After nearly an hour of waiting, the founder and chairman of JMA Ventures gives up. Defeated, he spins around and heads back to his home in Truckee.
Not being able to reach Homewood Mountain Resort, which was purchased by JMA Ventures in 2006, has been a major hurdle for the resort, according to Chapman, leading to a 40% dip in visitors in the last 10 years and a 40% dip in season passholder sales.
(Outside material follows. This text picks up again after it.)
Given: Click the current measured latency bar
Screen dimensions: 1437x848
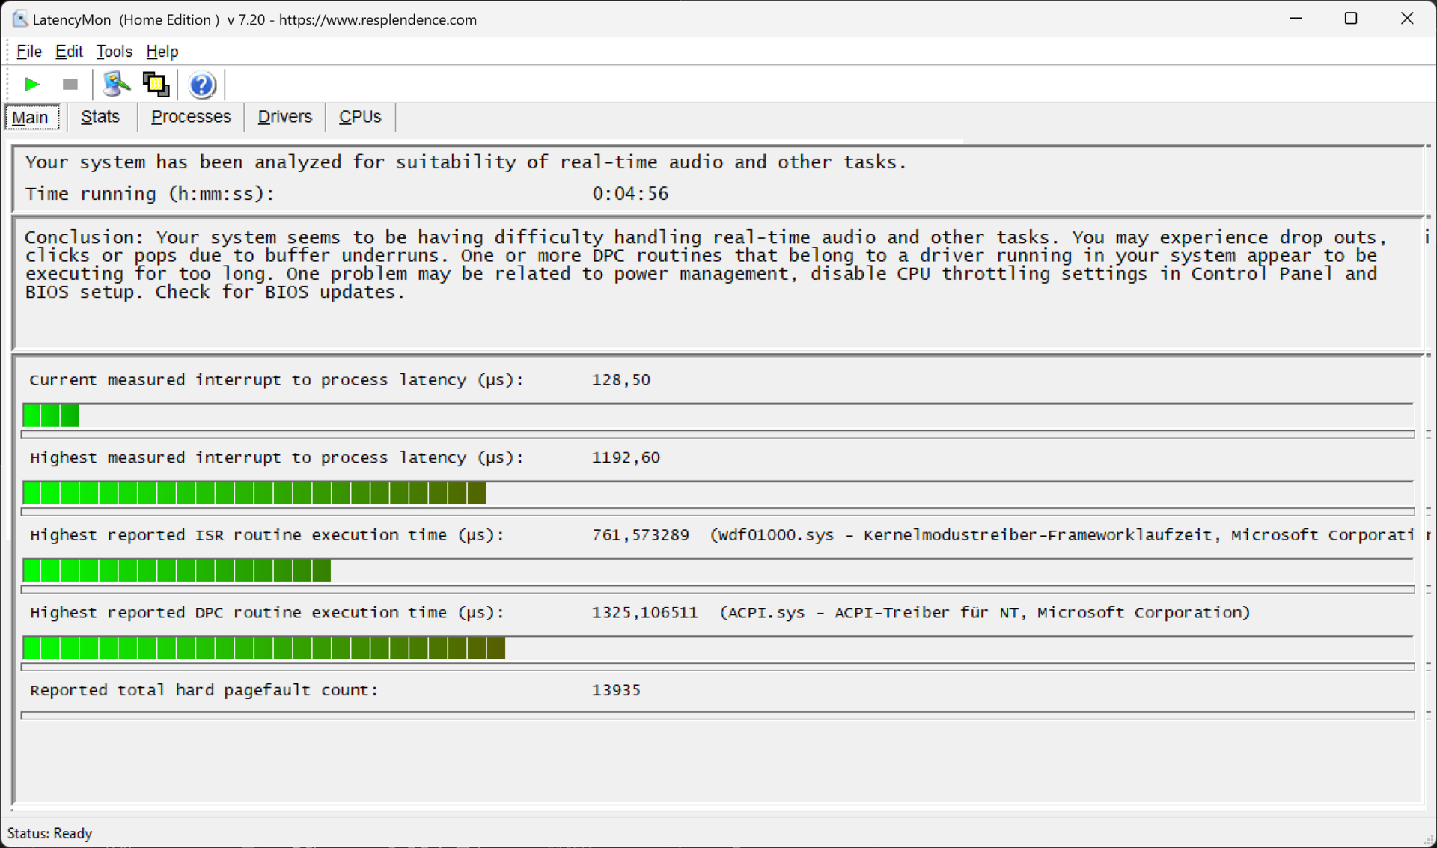Looking at the screenshot, I should [717, 415].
Additionally, Homewood sits in a market that includes major players like Alterra Mountain Company and Vail Resorts.
“The small ski areas throughout the country are all suffering from the same malady and that is the very large ski corporations are kind of strangling them,” said Chapman.
The resort, which sits on Lake Tahoe’s West Shore, has been plagued by traffic created by skiers and riders trying to reach Palisades Tahoe on Highway 89, and those looking to reach Northstar California Resort on Highway 267. The two highways provide access to the West Shore for those living in Truckee or driving up to ski via Interstate 80. During winter weekends and holidays, however, Homewood is “just impossible to get to,” said Chapman.
In the past 10 years, the resort has seen its season passholder sales decrease from 2,800 in 2012 to 1,800 last ski season. Chapman said after reaching out to the resort’s passholders, that dip in pass sales is due largely to traffic on the surrounding highways, stating “people can’t even get to Homewood to ski.”
Additionally, he said the resort had several days with little to no day-ticket sales, while other days only around 100 skiers showed up to the mountain.
With daily ticket sales of skiers and riders falling, Chapman said the resort in the coming years will shift to a model that gets rid of day passes, and adopts a members-only approach.
“We’re going to get out of that business,” said Chapman on selling day passes. “The day-skier model doesn’t work for Homewood just like it isn’t working for a lot of small ski areas across the country, and so we’ve had to come up with a new model to sustain Homewood.”
The plan, according to Chapman, will allow the resort to have a more reliable, consistent revenue source and will offer members a year-round experience that includes summer hiking and mountain biking.
Guests to Homewood won’t see any changes in the resort’s pass structure this upcoming ski season. Changing to a members-only resort will take place gradually, said Chapman, who added that there would be slight changes to the passholder program for the 2023-24 ski season and major ones the following year.
Chapman said that the resort is still working on the program and is seeking community input throughout the process. He said that there’s also been a misconception that Homewood would only be open to those living in the surrounding communities. While nearby homeowners may end up receiving a discount, Chapman indicated the resort will be open to anyone seeking membership.
“Homewood has been around 60 years,” he said. “It’s an iconic part of the history of skiing in this area and we want to keep it as such. We’re going adjust to the times. We’re trying to do the right thing here.”